Supervalu is going back to its wholesale roots, for better or worse.
When the struggling Eden Prairie-based firm unloads its four largest grocery chains in a pending $3.3 billion deal, the company will again rely on wholesaling for almost half of its business. Wholesaling has accounted for only about 23 percent of total sales in recent years.
The problem: Food distribution is a shrinking industry, as Supervalu can attest. Its own wholesale revenue has fallen 17 percent in the past four years, to $8.2 billion in fiscal 2012. A good part of the decline stems from the gradual loss of a big customer, Target.
But also, many of Supervalu's wholesale customers are beset by the same woes that caused Supervalu's own retail downfall: an onslaught of competition from Target, Wal-Mart and other low-price chains, combined with a soft economy.
"Their core market is shrinking," said David Livingston, a Wisconsin-based supermarket industry consultant. "The wholesale business is not growing because the number of retailers is declining. ... I don't think they can make it grow."
Supervalu, not surprisingly, disagrees. The company says it remains primary supplier to some of the nation's "premier" independent grocers.

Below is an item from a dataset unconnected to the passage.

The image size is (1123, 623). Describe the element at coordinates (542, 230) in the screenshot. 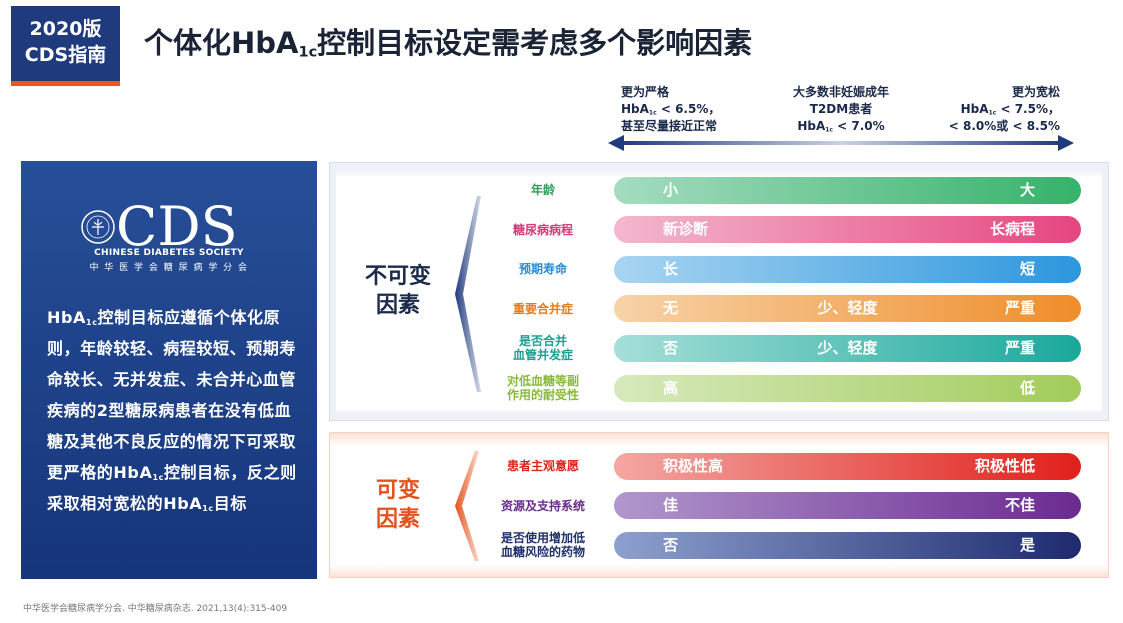

I see `fixed-factor-label: 糖尿病病程` at that location.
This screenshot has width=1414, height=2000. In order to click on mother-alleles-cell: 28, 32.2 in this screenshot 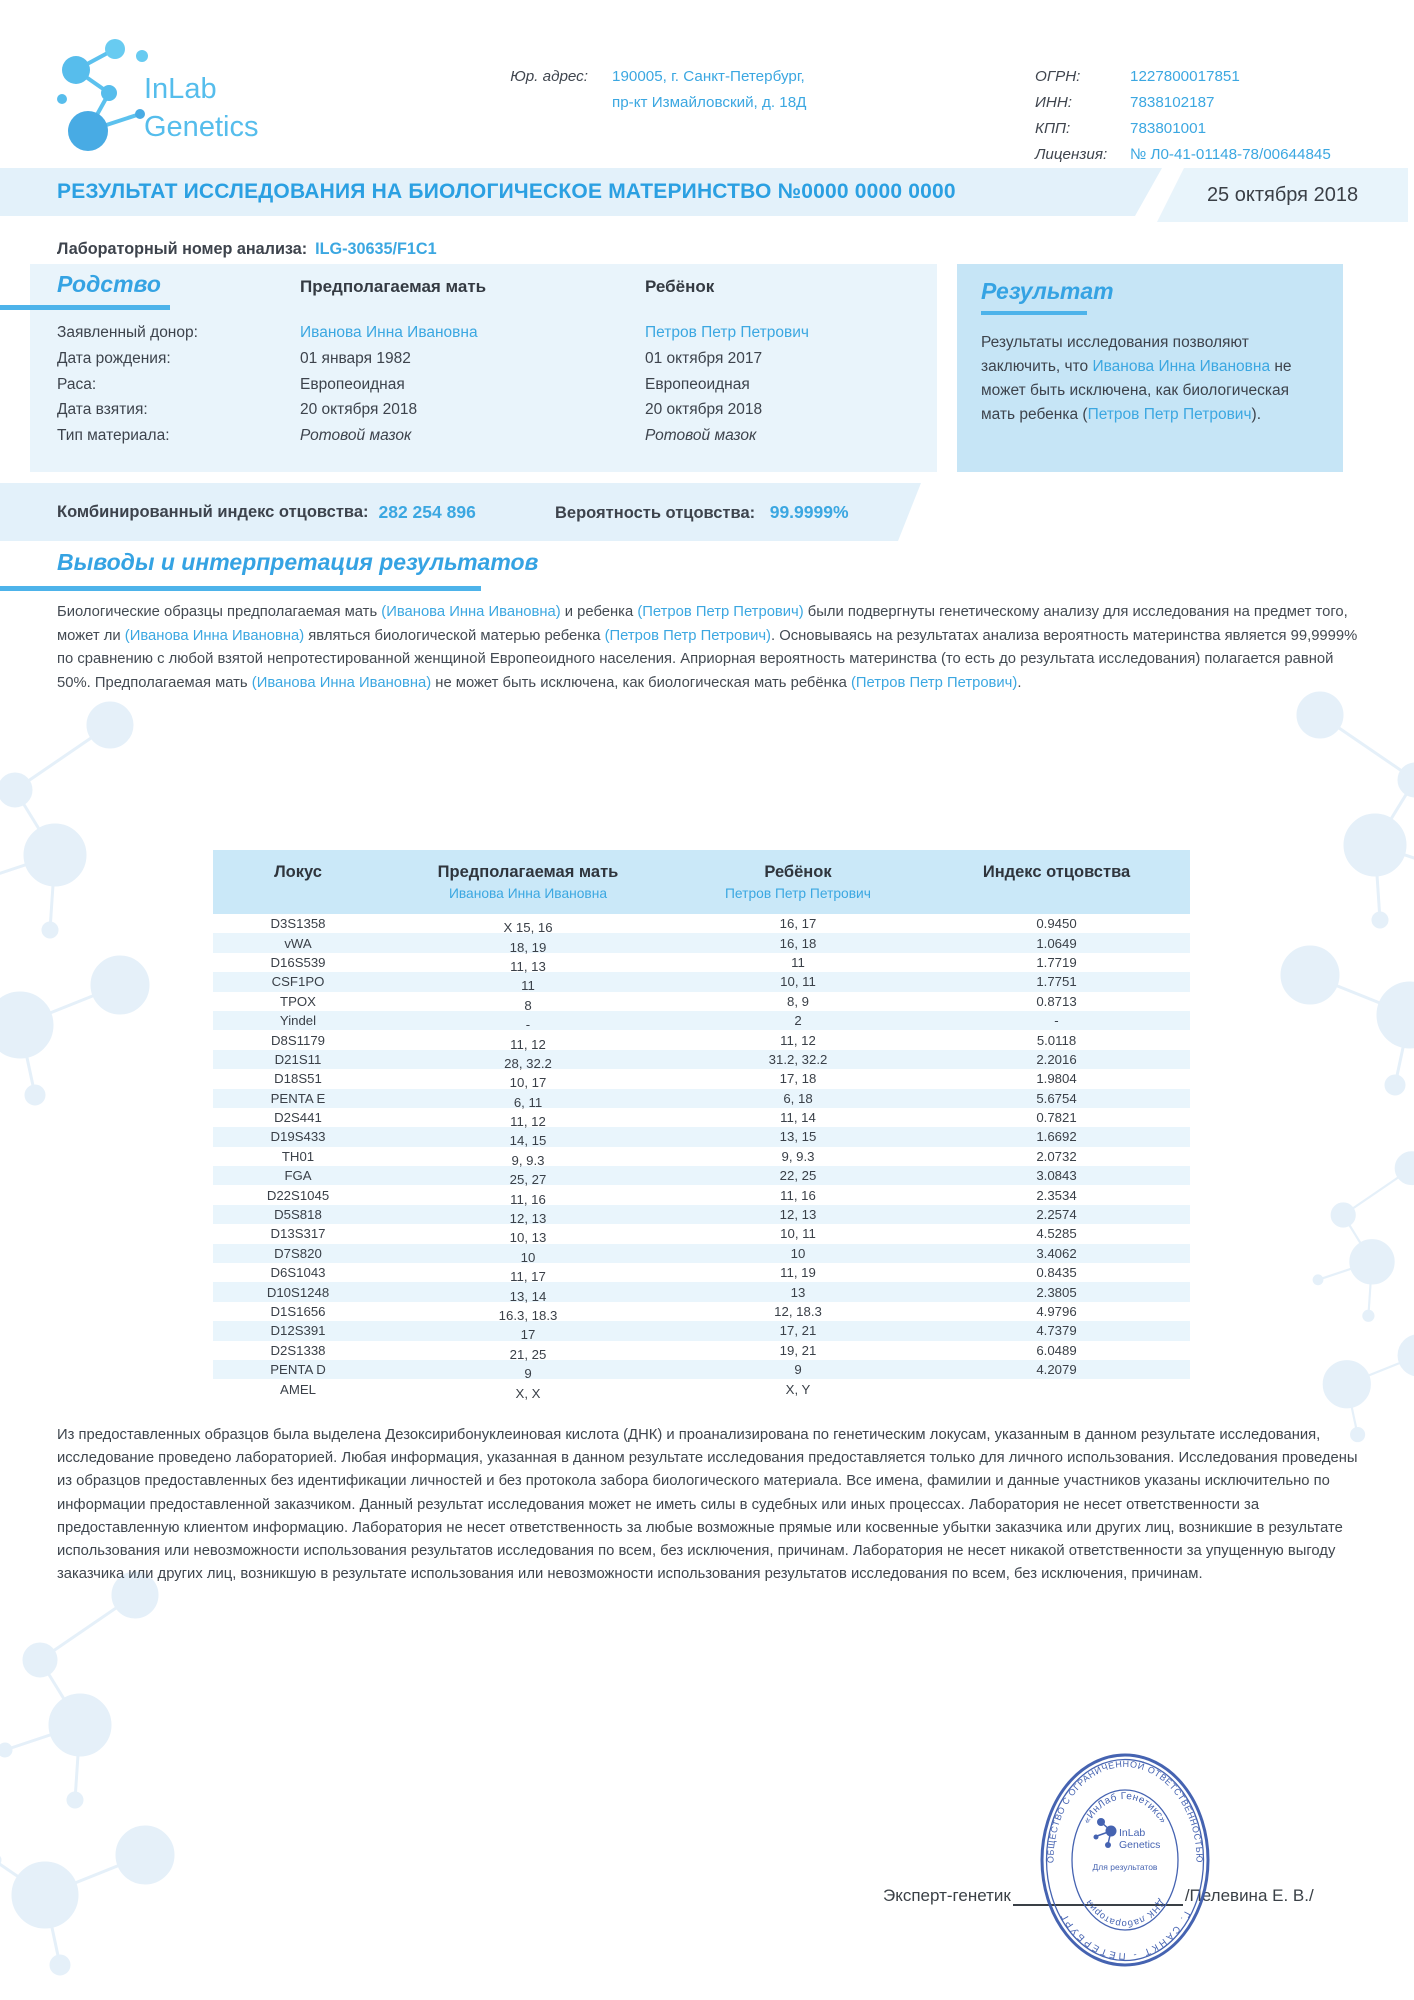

"Despite the challenges with the economy the last several years, these independents continued to grow their sales and open new stores," Supervalu said in a statement to the Star Tribune, declining to make an executive available for an interview.
Supervalu last month announced it will sell its four largest grocery chains to Cerberus Capital Management for $100 million and the assumption of $3.2 billion in debt. Cerberus, a private equity outfit, will also buy up to 30 percent of Supervalu's stock.